Updated

The Argentine government is refusing to allow convicted Nazi war criminal Erich Priebke to be buried on its soil, and Italian authorities say he will not have a church funeral or burial in Rome either.

Argentine Foreign Minister Hector Timerman gave an order not to accept the return of Priebke’s body, Argentine authorities said Friday, according to a report by the German news agency Deutsche Presse-Agentur. Timerman made the statement via Twitter.

Priebke died Friday in Rome at 100 years old. He was extradited to Italy from Argentina in 1995 and put on trial for his role in the 1944 massacre of 335 civilians by Nazi forces at the Ardeatine Caves outside Rome. The massacre was carried out in retaliation for an attack by resistance fighters that killed 33 members of a Nazi military police unit a day earlier.

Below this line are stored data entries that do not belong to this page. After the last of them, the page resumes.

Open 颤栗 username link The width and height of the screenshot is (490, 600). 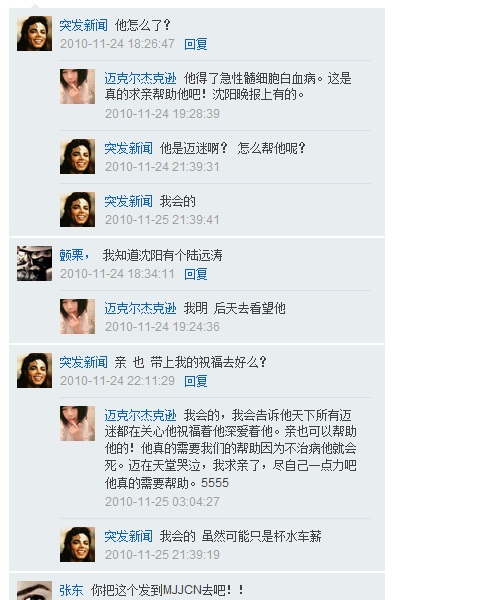74,255
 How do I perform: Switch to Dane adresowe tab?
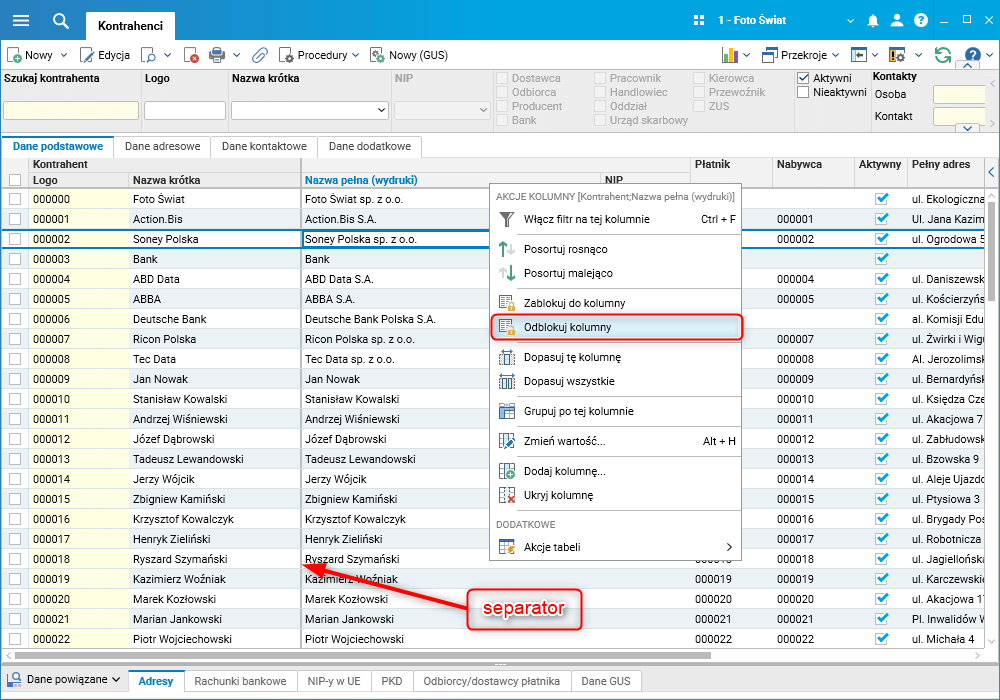click(163, 147)
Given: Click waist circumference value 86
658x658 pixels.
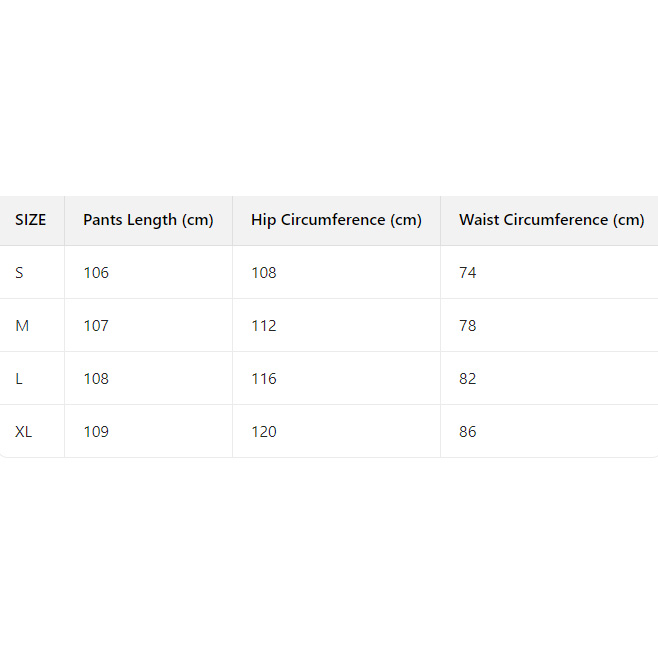Looking at the screenshot, I should (468, 432).
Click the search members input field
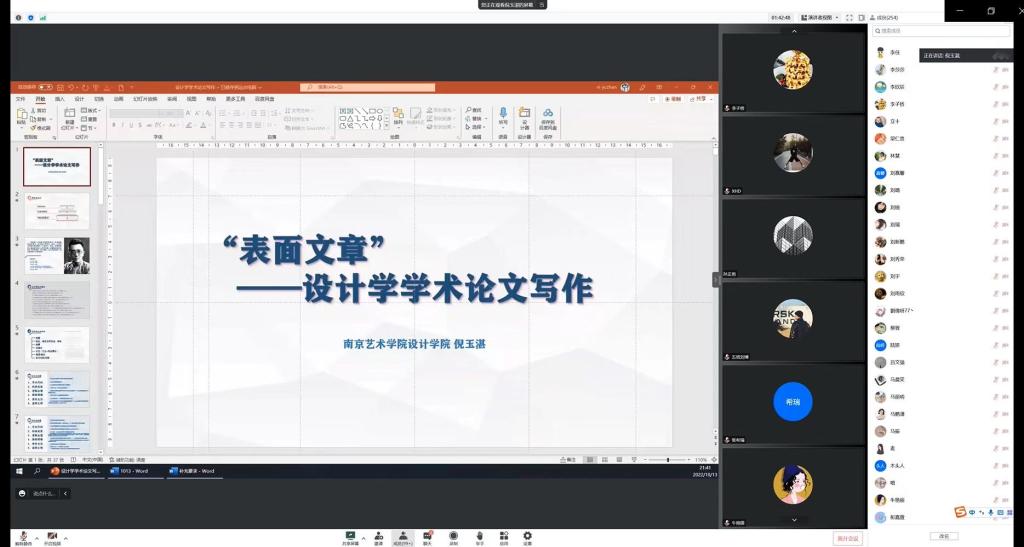The height and width of the screenshot is (547, 1024). click(940, 31)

Priebke admitted shooting two people and rounding up victims, but insisted he was only following orders. He was convicted for his part in the war crimes and served a life sentence under house arrest at the Roman home of his lawyer, Paolo Giachini.

The former SS captain requested he be buried next to his wife in Bariloche, the Argentine town where he lived after escaping Europe in 1948, Giachini said.

"Argentines will not accept this kind of affront to human dignity," Argentine authorities said on Twitter, according to the DPA report.

Meanwhile, Rome's mayor, its police chief, and the pope's right-hand man have unanimously refused to grant Priebke a church funeral or burial in the city where he was involved in one of the worst massacres in German-occupied Italy.

Rome's archdiocese made it official Monday, saying it had told Giachini to have the funeral at home, but that Giachini refused. He has insisted on a private church Mass. Pope Francis' vicar for Rome, Cardinal Agostino Vallini, has prohibited any Rome church from allowing it.

"The dignity with which he withstood his persecution made him an example of courage, coherence and loyalty," Giachini said.

Priebke long felt like he had been scapegoated, since other Germans who had participated in the massacre weren't convicted, another lawyer, Carlo Taormina, told The Associated Press.

Priebke had escaped in 1946 from a British prison camp in Rimini, a resort town on Italy's Adriatic coast, and had lived in Argentina for nearly 50 years before a U.S. television program reported that he was living freely in Argentina.

The Associated Press contributed to this report.